Note that this will not trigger another set of tests or container image builds. We use literally the same artefacts (container images) that are currently deployed in the test namespace and roll them out to production in two easy steps.
Instead, the Pipeline simply adjusts the container image tags of the DUSBot (Rasa) and action-server containers so that they point to the version that is currently deployed in the test environment. Similarly to the previous pipeline, the last step is to trigger a rolling update so that the latest version is usable in production.
Going forward
While working on the project, I noticed a bunch of shortcomings and potential features that I’d like to look into going forward. Those include:
- The so-called Lock Store is currently configured as
InMemoryLockStore
, which makes it impossible to horizontally scale the bot (interactions between the user and the bot would be round-robin, which would make it hard for the bot to remember the context and previous answers). The goal would be to, instead, use Redis running on OpenShift. - Similarly, the Tracker Store is currently
InMemoryTrackerStore
. This could be replaced with a PostgreSQL Database. - The TensorFlow base container image (which Rasa is based on) is quite big (1.5 GB). In addition to that, the rasa server takes about 60 seconds to start. Apart from that, it would be a great candidate for a Knative / Serverless application.
- DUSBot could probably very easily be managed by a Kubernetes Operator.
- Add more complex use cases, e. g. make the restaurant search a two-way dialogue that takes the users cuisine preferences into account.

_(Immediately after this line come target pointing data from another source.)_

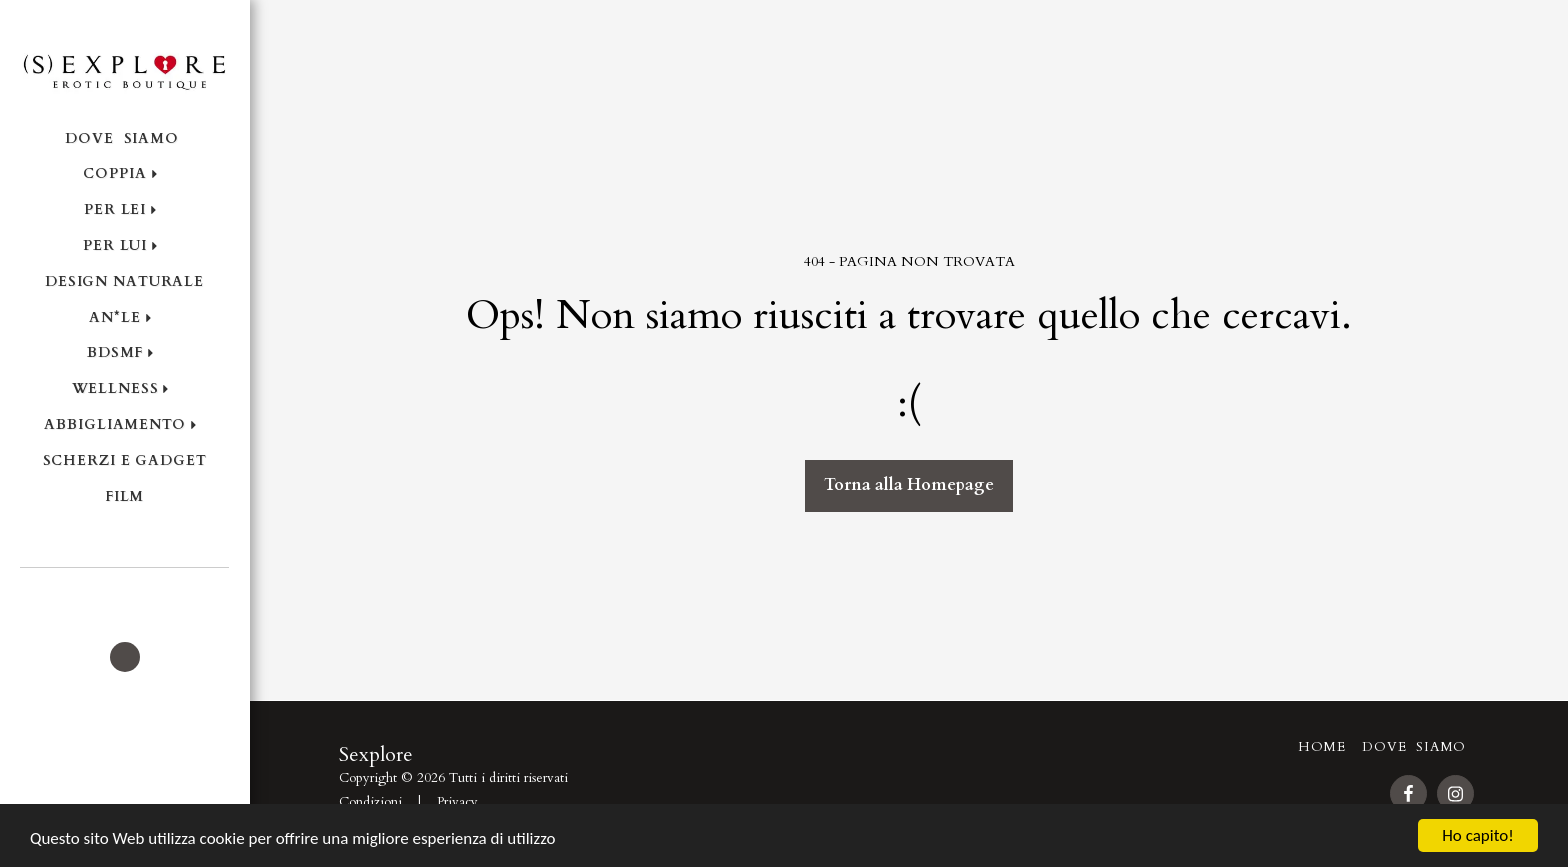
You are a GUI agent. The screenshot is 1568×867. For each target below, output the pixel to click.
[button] (124, 595)
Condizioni (370, 802)
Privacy (457, 802)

- Make the Rasa test results (confusion matrix, etc.) available in the GitHub pull request.
With that said, feel free to check out the source code on GitHub to see the nitty gritty details of this particular implementation. Stay safe and thank you for reading.
Conclusion
This blog post outlined that it is possible to enable powerful CI/CD use cases using OpenShift Pipelines with very little effort or domain specific knowledge. Furthermore, the demonstrated workflow showcased that container-based development is a powerful tool to ensure software quality, reduce errors and increase developer productivity. Lastly, a big shout out to the Rasa team: you can be fairly certain that you are on the right track when someone without any AI or ML experience (like myself) manages to get started with your project in a short amount of time.